Though she had different experiences during all her pregnancies, she recalls one intriguing event that took place when she was expectant with her second born child.

“I was close to my daughter, who is my eldest child, throughout the pregnancy and kept on reminding her that she would have a sibling.

She seemed to understand but was not so sure of what was going on until I brought baby home and hell broke loose. She didn’t like the baby at all,” explains Nekesa.

 She was so confused and preferred her father’s company as she felt her mother loved the baby more. She stopped the goodnight kisses and even when I tried, she would repel and ask for her dad.

But with time, she came to love the newborn and today adores her brother a lot,” she says.

Parenting tips

The greatest lesson motherhood has taught Nekesa is patience and tolerance.

“You cannot be a mother when you do not have patience. The children will drive you up the wall some days, but you need the patience to handle them.

You will expect them to eat their dinner in a maximum of 30 minutes and they will take two hours.

They will lie to you. They will break your most expensive items and spoil your most prized possessions,” she says.

“It has also taught me what true love is.
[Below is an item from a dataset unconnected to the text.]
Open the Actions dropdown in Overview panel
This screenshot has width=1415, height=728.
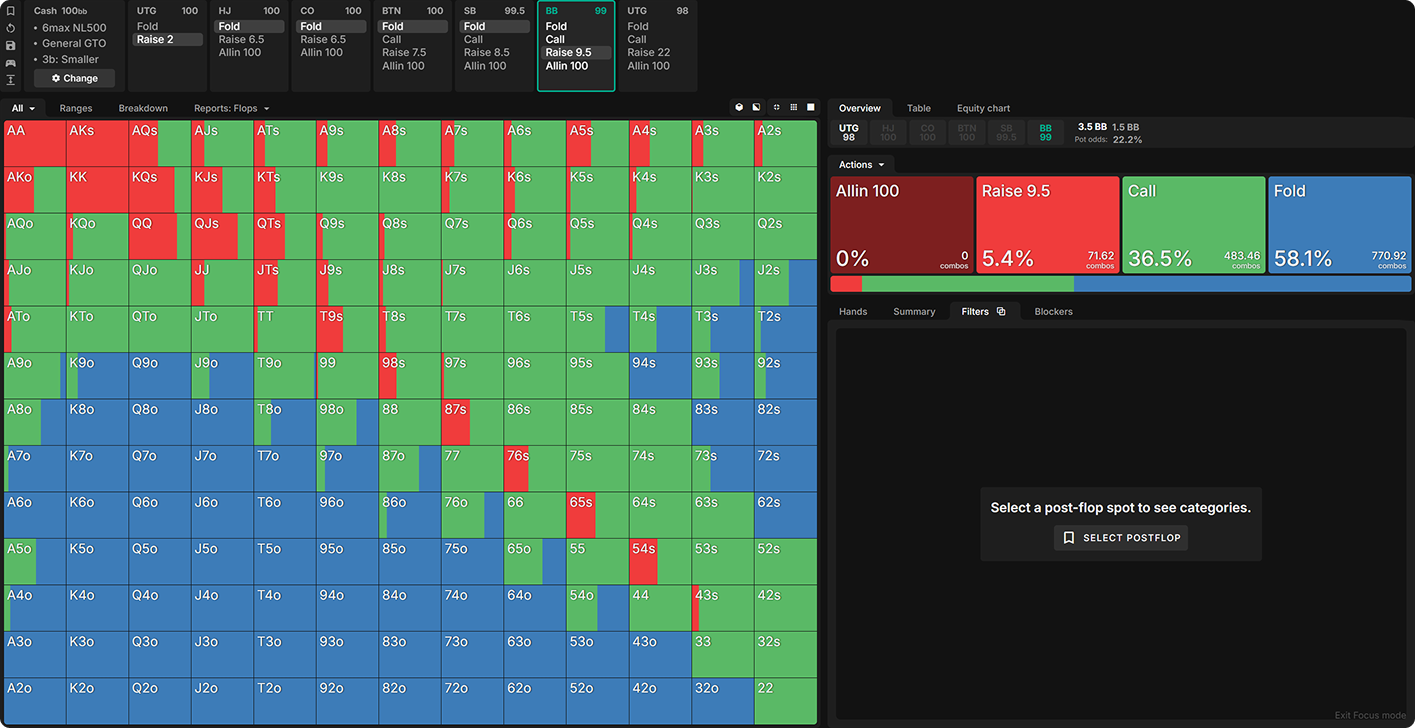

I never loved so deeply until I had my children and got to understand what unconditional love is. It has also taught me I can never be perfect as a mother, but I am all my child needs.”

As a mother, she has employed several parenting tips that guide her through the journey: Trust your instinct as a mother, it can never be wrong. Be firm, but not harsh.
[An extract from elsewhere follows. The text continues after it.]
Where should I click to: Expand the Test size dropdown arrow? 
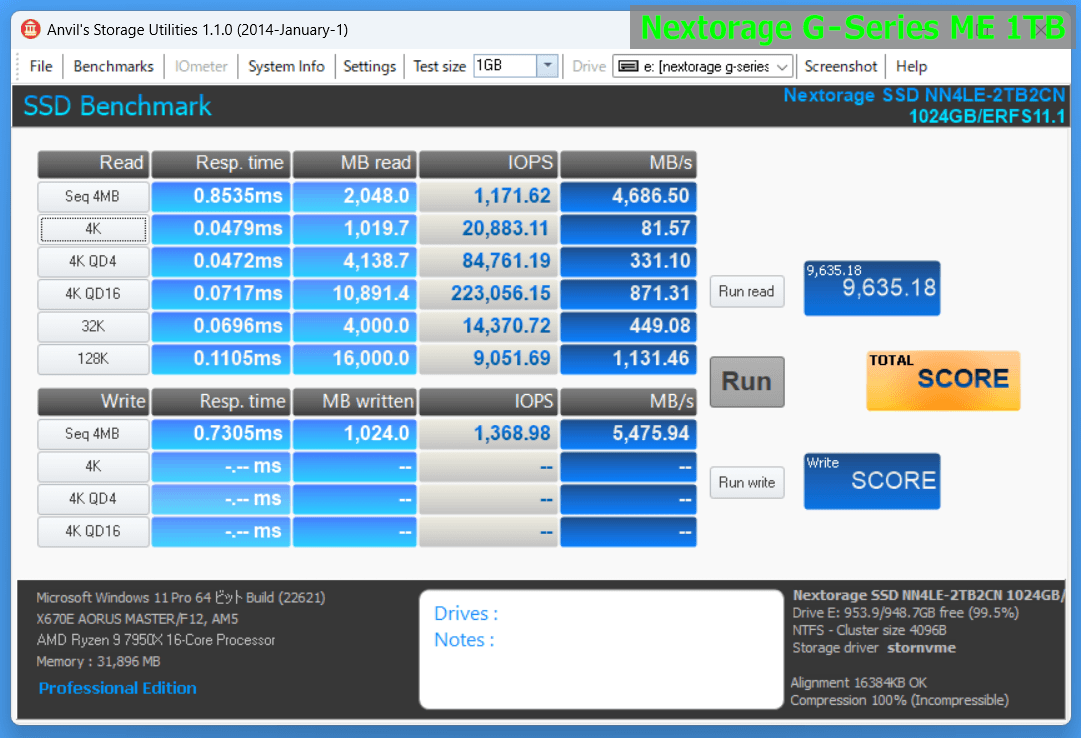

Your ‘no’ should be a firm ‘no’ and in this era of informed children, it needs to come with a logical explanation as to why.

Learn to trust your children and they will trust you with their secrets. Don’t always brush off what they tell you no matter how stupid it sounds.

Identify their personality and build values in those personalities, do not try to change them to your picture-perfect, they are individuals in their own right. 

“Know your children’s friends and their parents as they have a big influence on the character of your child.

Praise them in public always, it builds their confidence and speaks well of your children to everyone. The amount of danger your children are exposed to every day may be more than you can prevent.

Prayers will cover up for that and above all, teach them about God and faith and let them grow to believe in God.

For Nekesa, her greatest fear as a mother is if her children trace their failure to her. “That would be heartbreaking. I hope I give them everything they need to be successful in their own right,” she says.